# EXERCISES TO COMPLETE
[a] Quote the roller coaster text from "Roller Coaster is" to "while in operation.".
[b] According to the roller coaster text, which Looney Tunes character was the ride named after?
[c] Continue the roller coaster text from where it stops.

# PROVIDED TEXT
--*--

Steel roller coaster

Roller Coaster is a steel roller coaster located at Papéa Parc in Yvré-l'Évêque, France. It was formerly known as Beaver Land Mine Ride and Road Runner Express at Geauga Lake in Aurora, Ohio. It was a standard production model junior coaster from Zierer. It is known for having the longest train of any coaster (with 20 two-seat cars) at Papea Parc, and it is also the only coaster in the park to complete a full circuit twice while in operation.

This ride was installed as Roadrunner Express at Geauga Lake when it was known as Six Flags Ohio in 2000 and was one of three identical coasters installed in Six Flags parks that year. It was named after the Looney Tunes character Road Runner.

--*--

# DATA BLOCK
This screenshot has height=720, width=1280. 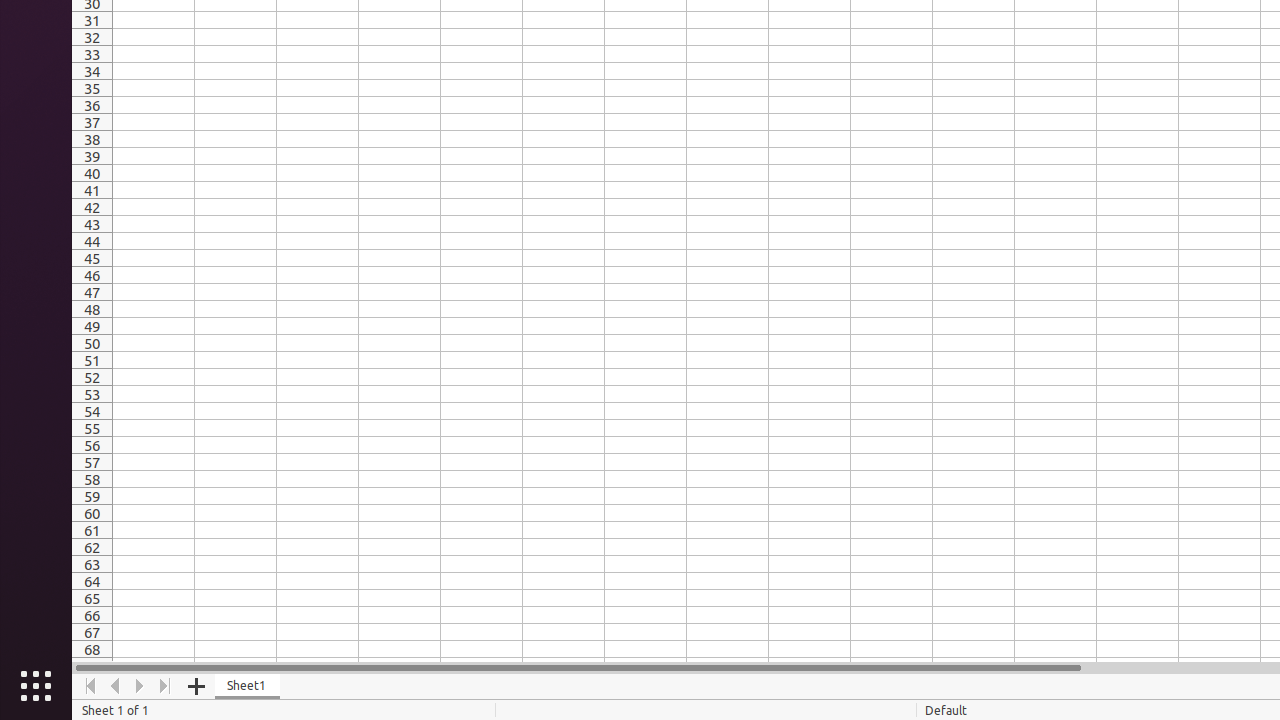 I want to click on 'Move To End', so click(x=165, y=685).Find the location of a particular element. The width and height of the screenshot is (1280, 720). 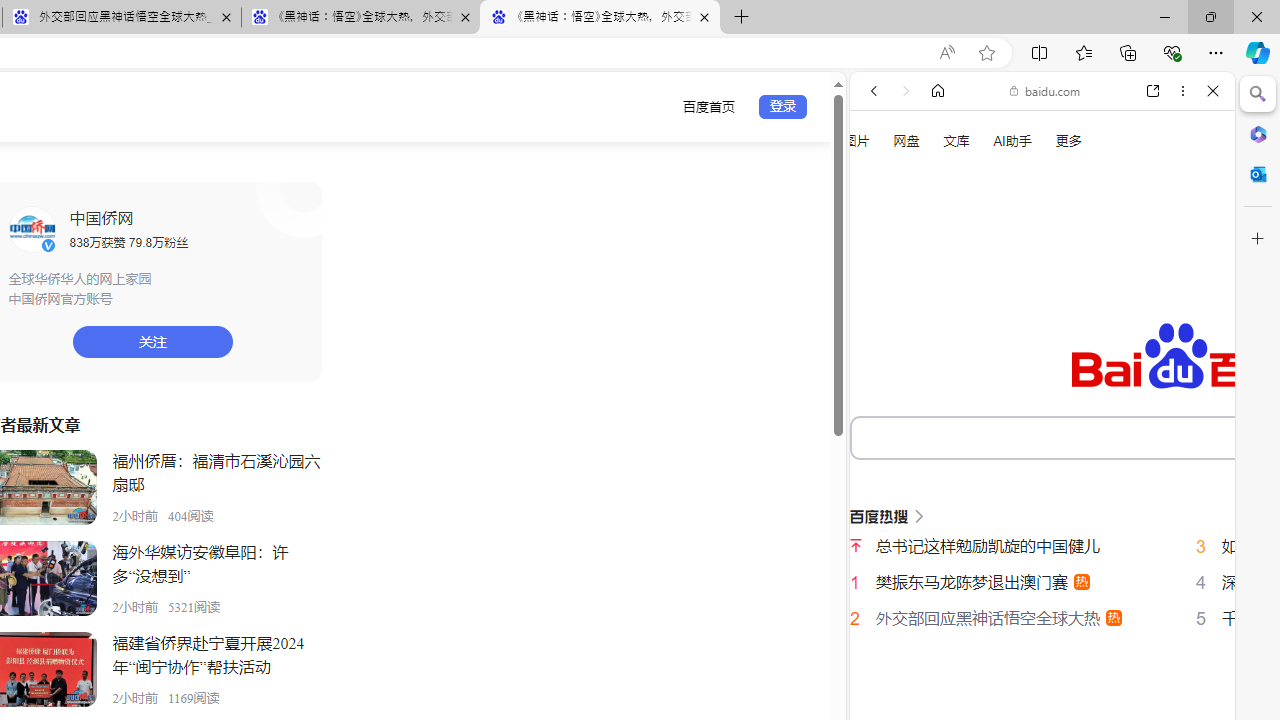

--*--

# ANSWERS TO THE EXERCISE
[a]
Roller Coaster is a steel roller coaster located at Papéa Parc in Yvré-l'Évêque, France. It was formerly known as Beaver Land Mine Ride and Road Runner Express at Geauga Lake in Aurora, Ohio. It was a standard production model junior coaster from Zierer. It is known for having the longest train of any coaster (with 20 two-seat cars) at Papea Parc, and it is also the only coaster in the park to complete a full circuit twice while in operation.

[b] Road Runner

[c]
In March 2004, Six Flags sold its Ohio park (renamed to Six Flags Worlds of Adventure in 2001 after purchasing the neighboring SeaWorld Ohio park and merged both parks together) to Cedar Fair, with the park being renamed back to Geauga Lake. Any references to Looney Tunes characters had to be removed from the park before opening day, since Cedar Fair did not own the licensing rights to it. This change affected several rides and attractions, including Roadrunner Express. Cedar Fair renamed the coaster Beaver Land Mine Ride.

On 16 September 2007, Geauga Lake closed down after the end of its 2007 operating season. Five days later, Cedar Fair announced that the park would close down permanently. Several of the rides began to be relocated to other amusement parks. Beaver Land Mine Ride was sold to Papéa Parc, where it reopened in 2009 as Roller Coaster and has operated even since.